> [Exercise prompt]: The response should consist solely of the line containing "English (55, 2361)" and the lines after it through the end of the listing below, repeated exactly.

BEGIN Records for this task

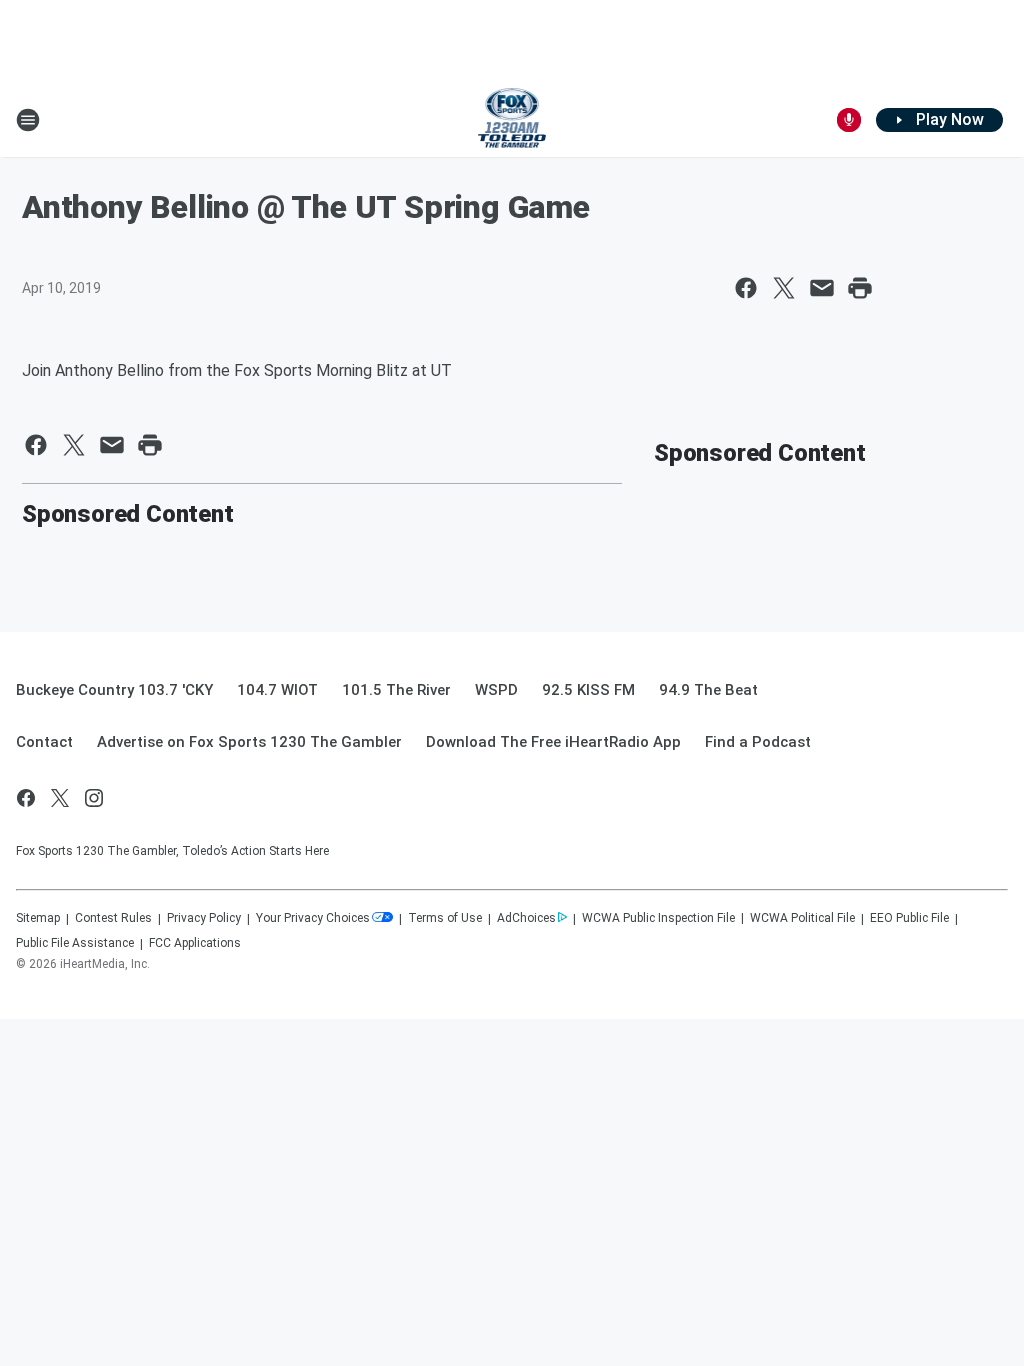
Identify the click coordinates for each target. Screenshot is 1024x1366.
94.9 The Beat (708, 690)
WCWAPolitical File (802, 918)
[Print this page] (860, 288)
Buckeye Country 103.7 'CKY (114, 690)
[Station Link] (512, 120)
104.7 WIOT (277, 690)
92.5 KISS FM (588, 690)
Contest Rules (113, 918)
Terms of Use (445, 918)
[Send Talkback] (849, 120)
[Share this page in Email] (822, 288)
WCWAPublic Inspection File (658, 918)
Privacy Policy (204, 918)
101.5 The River (396, 690)
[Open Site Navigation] (28, 120)
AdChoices (526, 918)
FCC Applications (195, 943)
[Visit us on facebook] (26, 798)
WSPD (496, 690)
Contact (44, 742)
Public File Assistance (75, 943)
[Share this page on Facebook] (746, 288)
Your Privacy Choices (313, 918)
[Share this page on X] (784, 288)
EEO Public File (909, 918)
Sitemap (38, 918)
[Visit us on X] (60, 798)
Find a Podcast (758, 742)
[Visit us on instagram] (94, 798)
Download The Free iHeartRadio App (553, 742)
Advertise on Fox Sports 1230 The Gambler (249, 742)
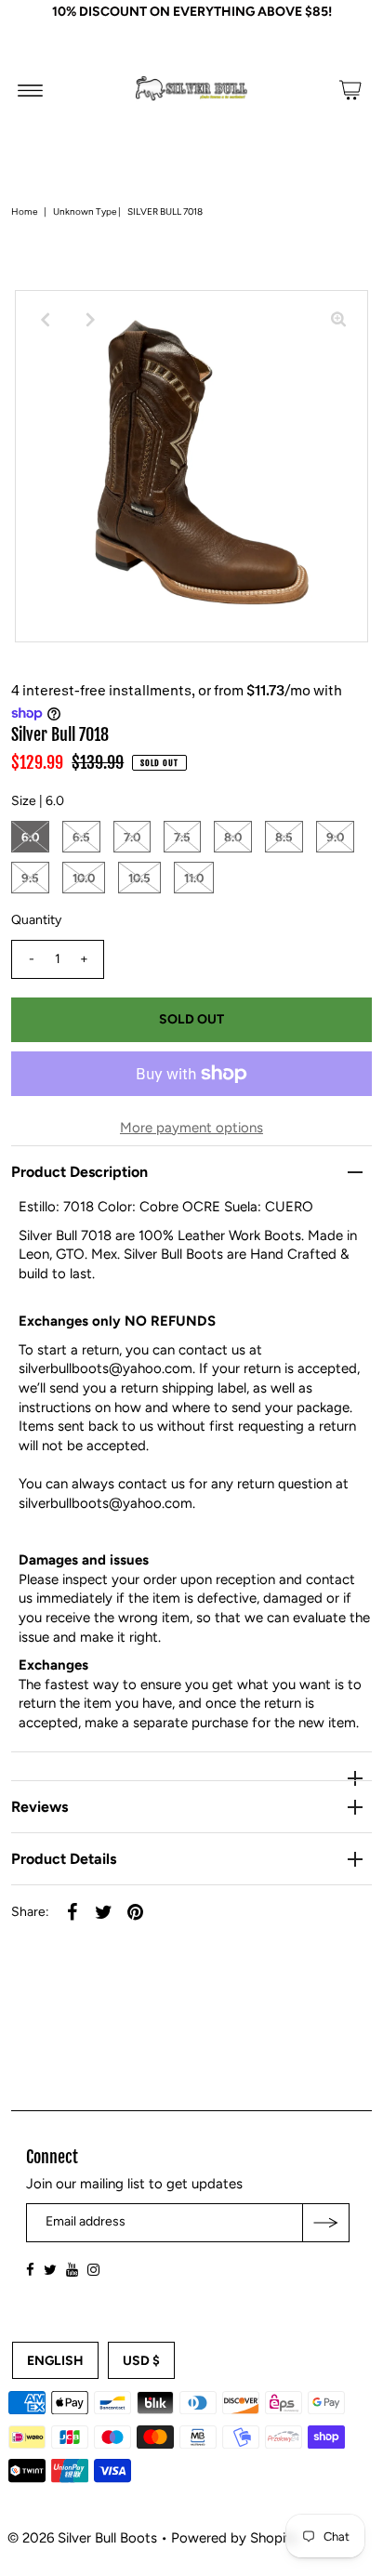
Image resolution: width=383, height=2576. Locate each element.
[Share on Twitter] (103, 1910)
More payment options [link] (191, 1127)
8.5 (284, 837)
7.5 (182, 837)
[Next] (90, 319)
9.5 (30, 878)
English (55, 2361)
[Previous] (44, 319)
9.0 (335, 837)
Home (24, 211)
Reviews (39, 1807)
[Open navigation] (30, 90)
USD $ (141, 2361)
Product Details (63, 1859)
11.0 (194, 878)
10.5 (139, 878)
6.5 (81, 837)
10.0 (84, 878)
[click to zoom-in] (338, 319)
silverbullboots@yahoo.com (105, 1368)
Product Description (79, 1172)
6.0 (30, 837)
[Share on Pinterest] (135, 1910)
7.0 (132, 837)
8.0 (233, 837)
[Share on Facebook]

END Records for this task

> [Solution below]:
English (55, 2361)
[Previous] (44, 319)
9.0 (335, 837)
Home (24, 211)
Reviews (39, 1807)
[Open navigation] (30, 90)
USD $ (141, 2361)
Product Details (63, 1859)
11.0 (194, 878)
10.5 (139, 878)
6.5 (81, 837)
10.0 (84, 878)
[click to zoom-in] (338, 319)
silverbullboots@yahoo.com (105, 1368)
Product Description (79, 1172)
6.0 (30, 837)
[Share on Pinterest] (135, 1910)
7.0 (132, 837)
8.0 (233, 837)
[Share on Facebook]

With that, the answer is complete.